Pourquoi avez-vous commencé à travailler sur des longs métrages comme " Tulpan" ? Comme je l'ai déjà dit, le documentaire m'a épuisé moralement... Le financement des documentaires vient en grande partie des chaînes de télévision, ils sont distribués par des gens qui sont eux-mêmes des produits de la télévision et il y a une sorte de concept de films standardisés encore plus profond. Les films sont censés être d'un certain standard, pas différents. Et par conséquent, le documentaire devient de plus en plus de la télévision et de moins en moins de l'art.
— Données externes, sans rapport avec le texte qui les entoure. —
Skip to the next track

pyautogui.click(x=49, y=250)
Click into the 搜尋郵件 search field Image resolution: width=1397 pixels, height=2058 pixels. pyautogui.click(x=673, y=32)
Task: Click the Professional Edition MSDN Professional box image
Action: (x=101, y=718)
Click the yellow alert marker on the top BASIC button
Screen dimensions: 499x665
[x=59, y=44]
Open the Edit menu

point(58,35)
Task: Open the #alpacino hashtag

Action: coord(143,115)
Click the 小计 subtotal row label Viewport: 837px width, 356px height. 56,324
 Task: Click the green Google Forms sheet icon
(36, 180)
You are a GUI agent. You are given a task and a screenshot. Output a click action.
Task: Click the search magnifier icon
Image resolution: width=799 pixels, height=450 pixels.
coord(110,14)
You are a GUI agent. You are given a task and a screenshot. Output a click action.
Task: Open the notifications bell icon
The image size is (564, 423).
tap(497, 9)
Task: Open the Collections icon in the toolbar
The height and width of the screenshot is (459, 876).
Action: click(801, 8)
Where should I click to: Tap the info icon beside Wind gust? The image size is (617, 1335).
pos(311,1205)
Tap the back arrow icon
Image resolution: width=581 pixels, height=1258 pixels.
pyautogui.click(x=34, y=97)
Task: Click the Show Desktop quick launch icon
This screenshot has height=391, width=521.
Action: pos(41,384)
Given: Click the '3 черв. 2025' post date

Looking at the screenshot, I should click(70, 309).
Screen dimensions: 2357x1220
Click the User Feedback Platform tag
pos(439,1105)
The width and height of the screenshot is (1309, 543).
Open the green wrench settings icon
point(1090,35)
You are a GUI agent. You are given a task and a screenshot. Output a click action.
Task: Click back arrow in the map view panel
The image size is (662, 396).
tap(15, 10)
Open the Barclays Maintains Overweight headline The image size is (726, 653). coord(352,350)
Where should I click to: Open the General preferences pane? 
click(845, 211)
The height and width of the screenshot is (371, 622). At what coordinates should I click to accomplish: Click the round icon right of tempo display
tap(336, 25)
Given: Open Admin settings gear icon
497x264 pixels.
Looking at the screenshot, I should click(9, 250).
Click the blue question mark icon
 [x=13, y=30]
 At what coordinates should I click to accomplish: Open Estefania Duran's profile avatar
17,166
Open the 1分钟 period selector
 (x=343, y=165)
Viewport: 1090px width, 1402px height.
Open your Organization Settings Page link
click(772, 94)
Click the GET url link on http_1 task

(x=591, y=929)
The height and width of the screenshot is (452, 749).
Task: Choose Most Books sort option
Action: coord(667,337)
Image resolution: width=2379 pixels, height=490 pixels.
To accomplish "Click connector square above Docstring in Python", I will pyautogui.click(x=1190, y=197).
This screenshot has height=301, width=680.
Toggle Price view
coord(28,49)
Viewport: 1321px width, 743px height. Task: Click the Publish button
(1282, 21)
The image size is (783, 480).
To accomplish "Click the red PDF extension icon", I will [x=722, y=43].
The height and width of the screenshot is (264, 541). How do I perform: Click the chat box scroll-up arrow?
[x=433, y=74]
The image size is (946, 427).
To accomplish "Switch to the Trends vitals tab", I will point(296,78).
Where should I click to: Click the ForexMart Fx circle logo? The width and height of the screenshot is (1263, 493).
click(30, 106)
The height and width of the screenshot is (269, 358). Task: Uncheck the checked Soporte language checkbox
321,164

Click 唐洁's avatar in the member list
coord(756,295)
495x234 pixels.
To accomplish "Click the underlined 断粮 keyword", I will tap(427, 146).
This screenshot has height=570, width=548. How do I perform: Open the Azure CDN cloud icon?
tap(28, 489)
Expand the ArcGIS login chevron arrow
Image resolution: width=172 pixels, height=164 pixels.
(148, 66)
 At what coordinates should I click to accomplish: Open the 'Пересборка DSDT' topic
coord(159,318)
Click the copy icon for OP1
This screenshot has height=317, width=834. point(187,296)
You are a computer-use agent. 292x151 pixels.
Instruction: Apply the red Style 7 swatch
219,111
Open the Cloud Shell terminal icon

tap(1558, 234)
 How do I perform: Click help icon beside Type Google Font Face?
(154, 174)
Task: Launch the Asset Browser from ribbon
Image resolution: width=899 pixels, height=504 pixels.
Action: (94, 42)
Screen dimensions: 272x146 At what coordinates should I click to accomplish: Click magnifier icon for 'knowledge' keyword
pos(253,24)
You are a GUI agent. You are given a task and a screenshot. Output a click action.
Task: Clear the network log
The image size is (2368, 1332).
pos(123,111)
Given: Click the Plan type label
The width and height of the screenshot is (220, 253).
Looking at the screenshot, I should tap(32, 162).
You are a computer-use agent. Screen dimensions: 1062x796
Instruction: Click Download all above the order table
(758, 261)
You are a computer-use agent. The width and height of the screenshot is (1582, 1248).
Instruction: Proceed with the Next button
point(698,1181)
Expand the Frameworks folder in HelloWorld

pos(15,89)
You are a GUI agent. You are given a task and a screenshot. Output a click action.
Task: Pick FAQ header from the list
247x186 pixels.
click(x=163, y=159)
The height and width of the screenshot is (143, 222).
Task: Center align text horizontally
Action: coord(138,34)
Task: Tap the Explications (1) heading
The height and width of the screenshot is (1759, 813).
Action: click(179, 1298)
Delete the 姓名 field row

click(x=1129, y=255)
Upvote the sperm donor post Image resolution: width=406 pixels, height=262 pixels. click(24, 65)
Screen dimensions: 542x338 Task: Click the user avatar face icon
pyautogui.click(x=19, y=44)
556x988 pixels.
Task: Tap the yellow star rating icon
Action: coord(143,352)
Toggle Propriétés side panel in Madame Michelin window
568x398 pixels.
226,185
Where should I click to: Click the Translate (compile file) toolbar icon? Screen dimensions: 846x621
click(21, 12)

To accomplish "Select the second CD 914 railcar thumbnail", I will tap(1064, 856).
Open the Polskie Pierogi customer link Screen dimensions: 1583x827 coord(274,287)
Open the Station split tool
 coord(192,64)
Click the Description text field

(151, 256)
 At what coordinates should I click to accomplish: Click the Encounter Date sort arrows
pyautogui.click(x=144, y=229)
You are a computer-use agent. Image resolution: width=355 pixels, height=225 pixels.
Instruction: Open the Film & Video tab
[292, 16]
Vous ne tournez jamais en vidéo, toujours sur pellicule ? C'est une question de concentration, je m'interroge beaucoup sur comment filmer, sous quel angle. Je prépare beaucoup plus intensément. Dans Le Jour du pain, par exemple, la première prise avec l'arrivée du train dure de huit à dix minutes et il nous a fallu deux semaines de préparation. Le caméraman et moi avons déambulé avec la caméra sans le train. Nous savions où le train allait arriver, où seraient les gens qui pousseraient les chariots et le caméraman courait partout avec une caméra de vingt kilos. Au début, il ne pouvait pas la porter plus de trois minutes. On s'est entraînés pendant environ deux semaines pour parvenir à bouger avec la caméra. On a envisagé toutes les possibilités, que ferait-il si quelqu'un venait de ce côté etc... Nous avons tout imaginé, les déplacements du train et tout cela. Nous ne savions pas exactement ce qui allait se passer mais nous avions envisagé de nombreuses éventualités. On a répété les mouvements de caméra avec une caméra vidéo, on a fait des essais, décidé de la composition, de la taille des prises, s'il fallait faire un gros plan ou pas. Mais quand c'est de la pellicule, c'est pour de vrai. Vous savez que vous n'avez qu'une prise. Et même si vous pouvez en faire une autre, elle sera différente et ça vous coûtera beaucoup d'argent. Cela vous oblige à plus de rigueur et vous donne une concentration totalement différente. C'est maintenant ou jamais. C'est comme dans la vie, soit on sait que l'on ne vit qu'une fois, soit on prend la vie comme un jeu, sans réfléchir. Faire de la vidéo signifie que vous n'avez pas besoin de vous concentrer. Vous pouvez filmer autant que vous voulez. Tout est possible. La nature humaine est paresseuse. Par exemple, en ce moment, vous et moi préférons être assis que debout. Il est plus agréable de ne pas travailler que de travailler. Le fait d'utiliser de la pellicule en permanence vous oblige à travailler alors que la facilité de la vidéo vous conduit à l'inaction.